CB Will Allen (3 tackles, 1 pass defense) played decently after a bit of a rough start. He gave up a 13-yard completion early in the game on 3rd-and-3, when the Giants were in a soft zone. He then did not prevent Gabriel from picking up a first down on 3rd-and-10 on a short crossing pattern. However, later in the second quarter, Allen almost came down with an interception on a deep pass down the middle as he impressively jumped and fought for the ball. Allen had good coverage on Porter in the third quarter on another incompletion. Later in the quarter, right before the 44-yard touchdown pass, Porter did get between Allen and SS Gibril Wilson for a 20-yard completion. In the fourth quarter, Allen had good coverage, causing incompletions, on passes to Moss, TE Randal Williams, and Moss again.
CB Curtis Deloatch (3 tackles) gave up one 11-yard completion early as he too was playing far off the ball. He did not give up another completion until late in the first half when Gabriel beat him for a 24-yard gain despite tight coverage (it was a perfect throw). Curtis then gave up a 8-yard completion on the ensuing play as he was playing soft again. In the fourth quarter, Deloatch got beat on an 8-yard out by Moss on 3rd-and-2. Overall, he played a decent game.
CB Terrell Buckley (no tackles) did not look sharp. He fell down on one deep pass to Gabriel that was luckily overthrown. He also was flagged for a 17-yard pass interference penalty late in the game that gave the Raiders a 1st-and-goal situation from the 1-yard line.
Wilson (4 tackles) was aggressive against the run. He got beat for a 16-yard gain on 3rd-and-5 by Porter despite excellent coverage (it was a perfect pass) right before the Raiders’ first touchdown pass. Wilson really clobbered Collins on one blitz.
FS Brent Alexander (no tackles) was strangely invisible. He did get some good heat on one blitz.
James Butler (1 tackle, 1 pass defense) almost came down with an interception on a deep pass over the middle. He also had good coverage on Porter late in the game on an incompletion.
Special Teams: PK Jay Feely looked sharp on his three field goal attempts, hitting from 25, 38, and 46 yards in difficult field conditions. His kickoffs, like those of his counterpart on the Raiders, were often low and short. Footing was likely a problem.
Kickoff coverage was decent. Raider returns went for 30, 22, 19, 12, 23, 24, and 24 yards. Obviously the 30-yarder was not ideal. And Mike Cloud cost the Giants 20 yards in field position when he was offsides on one kickoff, forcing a re-kick.

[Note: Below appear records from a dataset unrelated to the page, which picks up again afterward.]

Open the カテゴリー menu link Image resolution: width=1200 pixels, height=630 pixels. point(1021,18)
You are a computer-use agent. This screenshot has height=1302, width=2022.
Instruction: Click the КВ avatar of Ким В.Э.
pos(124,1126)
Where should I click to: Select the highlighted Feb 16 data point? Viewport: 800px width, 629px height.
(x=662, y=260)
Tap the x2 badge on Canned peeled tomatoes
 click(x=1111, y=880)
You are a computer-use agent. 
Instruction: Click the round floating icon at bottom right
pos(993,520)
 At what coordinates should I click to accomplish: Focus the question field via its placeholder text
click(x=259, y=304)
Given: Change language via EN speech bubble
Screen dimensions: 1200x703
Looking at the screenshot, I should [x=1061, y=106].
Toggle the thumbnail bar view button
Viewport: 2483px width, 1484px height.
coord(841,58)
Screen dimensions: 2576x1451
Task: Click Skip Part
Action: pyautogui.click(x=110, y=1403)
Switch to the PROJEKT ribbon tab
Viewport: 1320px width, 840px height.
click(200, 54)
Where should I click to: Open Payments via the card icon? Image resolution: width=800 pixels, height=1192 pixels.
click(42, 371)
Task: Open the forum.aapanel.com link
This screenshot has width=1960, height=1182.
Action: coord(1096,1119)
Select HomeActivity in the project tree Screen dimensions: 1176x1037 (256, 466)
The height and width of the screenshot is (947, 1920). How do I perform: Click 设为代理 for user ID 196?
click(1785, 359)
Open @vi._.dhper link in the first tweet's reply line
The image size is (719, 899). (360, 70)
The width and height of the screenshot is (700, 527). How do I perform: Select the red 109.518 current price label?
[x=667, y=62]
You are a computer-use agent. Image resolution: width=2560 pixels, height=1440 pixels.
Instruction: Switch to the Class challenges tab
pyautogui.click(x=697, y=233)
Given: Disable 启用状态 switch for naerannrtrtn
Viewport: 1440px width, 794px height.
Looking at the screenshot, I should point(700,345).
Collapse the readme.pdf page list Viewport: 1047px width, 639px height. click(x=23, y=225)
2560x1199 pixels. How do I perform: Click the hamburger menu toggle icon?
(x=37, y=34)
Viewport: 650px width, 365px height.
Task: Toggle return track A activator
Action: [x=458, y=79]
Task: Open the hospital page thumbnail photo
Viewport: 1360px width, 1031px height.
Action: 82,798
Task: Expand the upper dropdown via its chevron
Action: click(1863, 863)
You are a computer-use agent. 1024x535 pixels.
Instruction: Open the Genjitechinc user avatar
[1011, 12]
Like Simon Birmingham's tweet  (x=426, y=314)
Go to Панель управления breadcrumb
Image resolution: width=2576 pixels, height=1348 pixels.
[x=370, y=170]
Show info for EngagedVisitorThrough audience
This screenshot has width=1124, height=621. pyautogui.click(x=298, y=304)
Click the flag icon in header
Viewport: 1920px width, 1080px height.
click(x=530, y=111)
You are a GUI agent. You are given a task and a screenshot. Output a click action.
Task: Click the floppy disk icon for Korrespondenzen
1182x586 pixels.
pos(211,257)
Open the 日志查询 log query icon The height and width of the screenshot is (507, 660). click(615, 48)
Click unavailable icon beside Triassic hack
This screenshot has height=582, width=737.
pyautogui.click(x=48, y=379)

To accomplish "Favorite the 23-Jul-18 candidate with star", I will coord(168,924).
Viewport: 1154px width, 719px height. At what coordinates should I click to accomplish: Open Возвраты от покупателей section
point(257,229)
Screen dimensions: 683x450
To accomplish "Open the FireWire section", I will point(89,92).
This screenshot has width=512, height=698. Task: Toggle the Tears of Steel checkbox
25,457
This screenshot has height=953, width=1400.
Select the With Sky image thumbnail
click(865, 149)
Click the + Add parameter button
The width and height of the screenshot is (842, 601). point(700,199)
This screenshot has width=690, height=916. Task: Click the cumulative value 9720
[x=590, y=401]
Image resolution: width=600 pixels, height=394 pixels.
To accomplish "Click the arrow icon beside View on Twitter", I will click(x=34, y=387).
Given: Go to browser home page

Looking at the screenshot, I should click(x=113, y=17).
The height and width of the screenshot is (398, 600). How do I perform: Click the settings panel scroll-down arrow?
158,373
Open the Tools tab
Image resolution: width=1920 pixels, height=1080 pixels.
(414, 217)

Jeff Feagles punted six times for a 39 yard-per-punt average (and two punts downed inside the 20). Punt coverage was good, allowing only nine yards on three returns.
One of the biggest plays of the game was Chad Morton’s 58-yard punt return. On this return, like a few of his returns on the night, Morton made the first man miss. He then received excellent blocks from DE Adrian Awasom and HB Brandon Jacobs. Morton also had a very important 34 yard kickoff return that gave the Giants the ball at their own 49-yard line and helped to set up the final field goal. However, the rest of his kickoff returns only picked up 13, 13, and 15 yards.